### REQUIRED WORK:
The answer must be every line of the data that holds the word "height".

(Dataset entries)

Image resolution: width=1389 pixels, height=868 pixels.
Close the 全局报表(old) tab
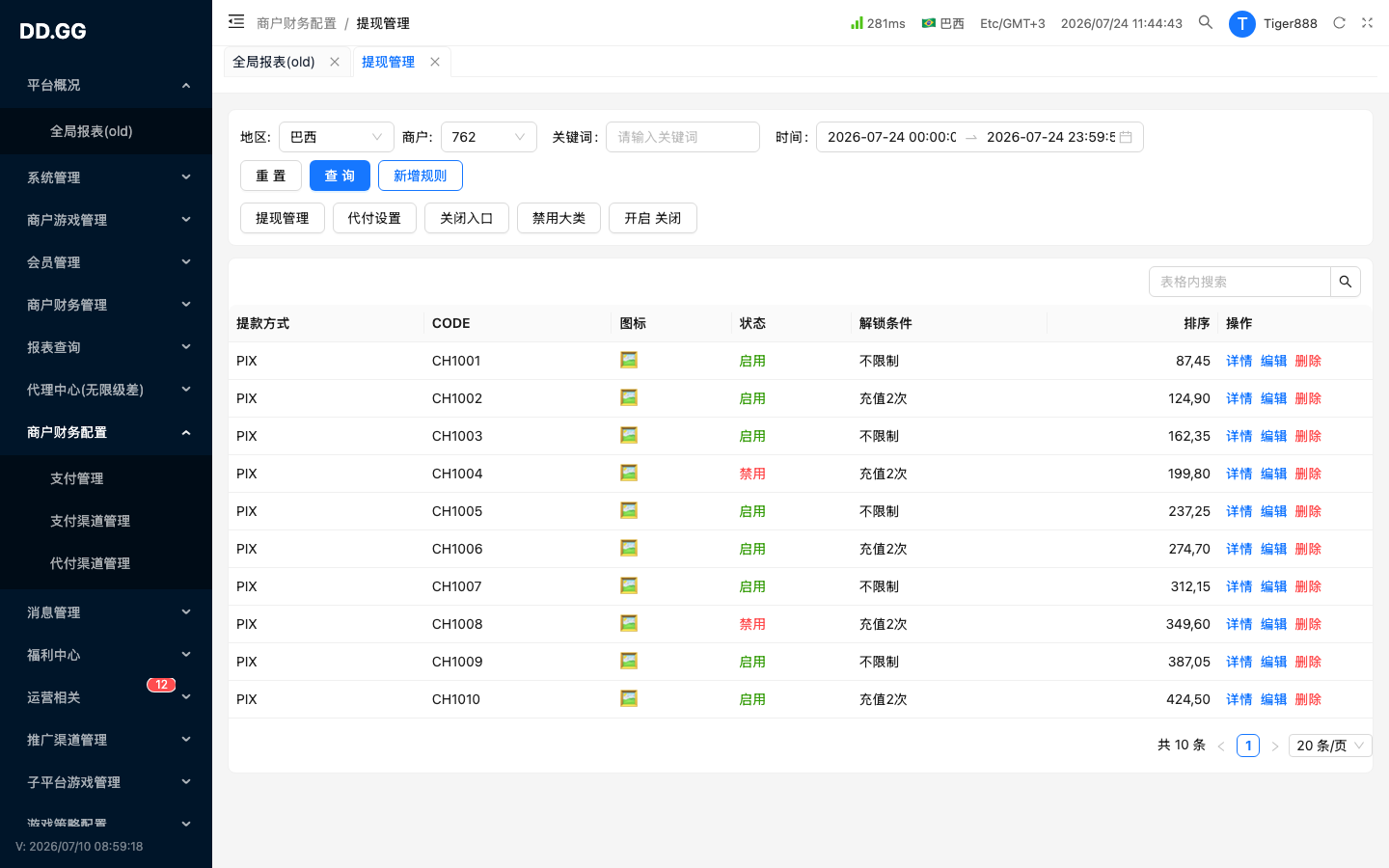(335, 62)
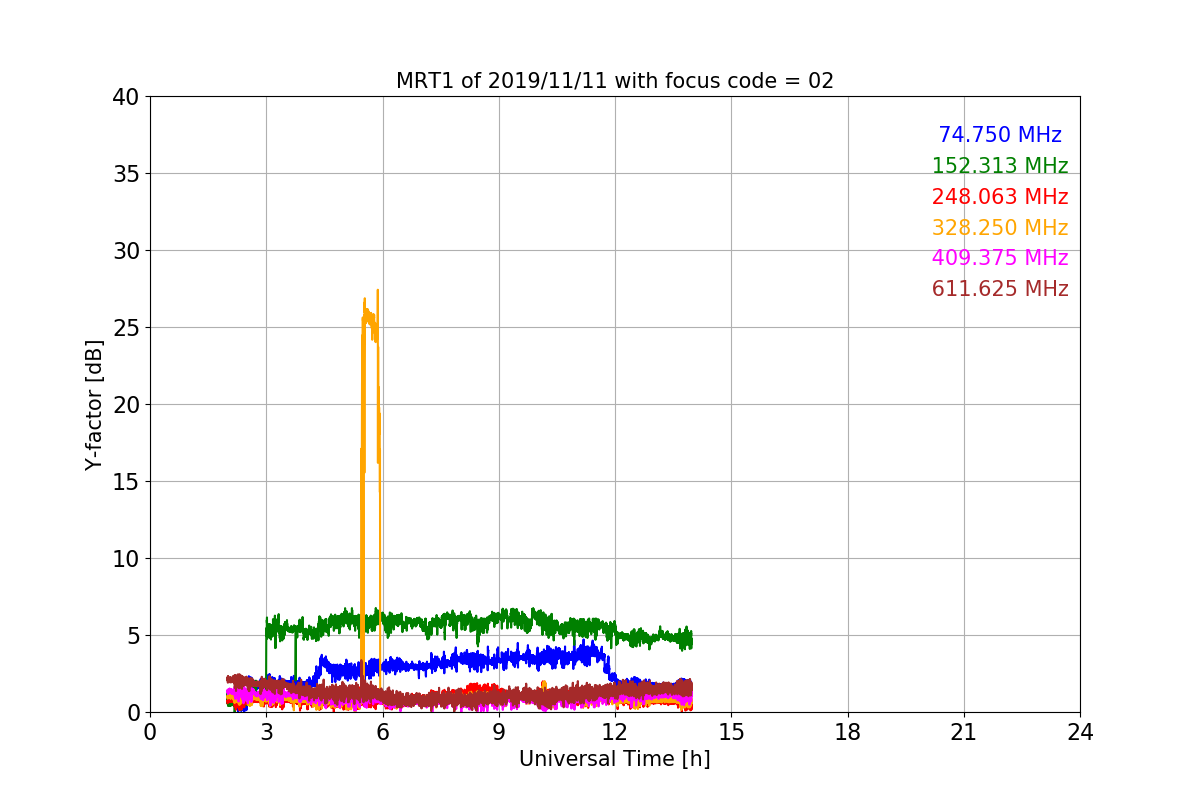Click the brown 611.625 MHz legend text
1200x800 pixels.
1000,289
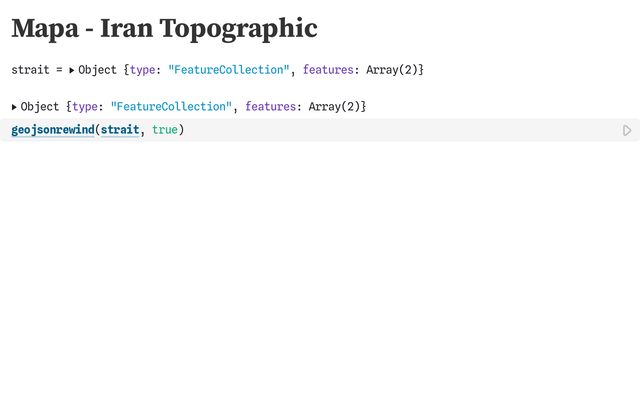Click the Mapa - Iran Topographic title
Screen dimensions: 640x400
point(164,29)
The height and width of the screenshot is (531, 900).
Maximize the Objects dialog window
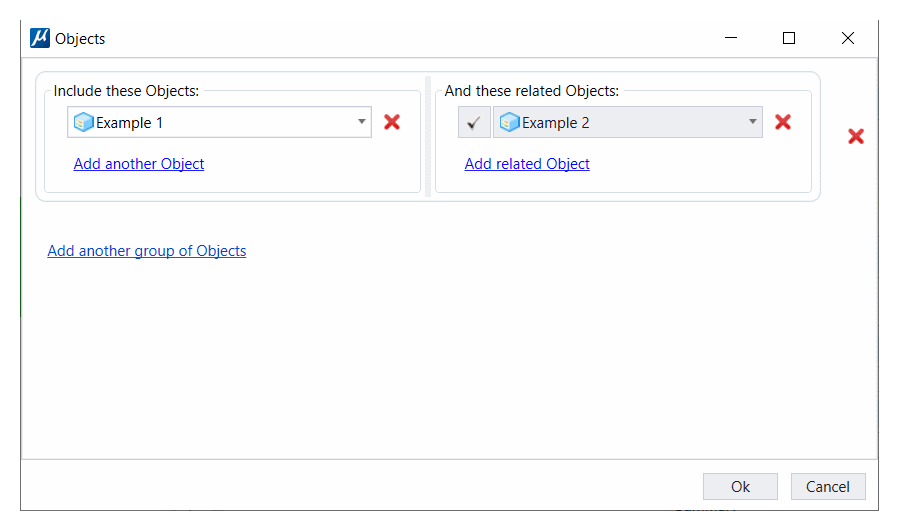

### RESULT FOR THIS TASK:
Image resolution: width=1389 pixels, height=868 pixels.
The height and width of the screenshot is (531, 900).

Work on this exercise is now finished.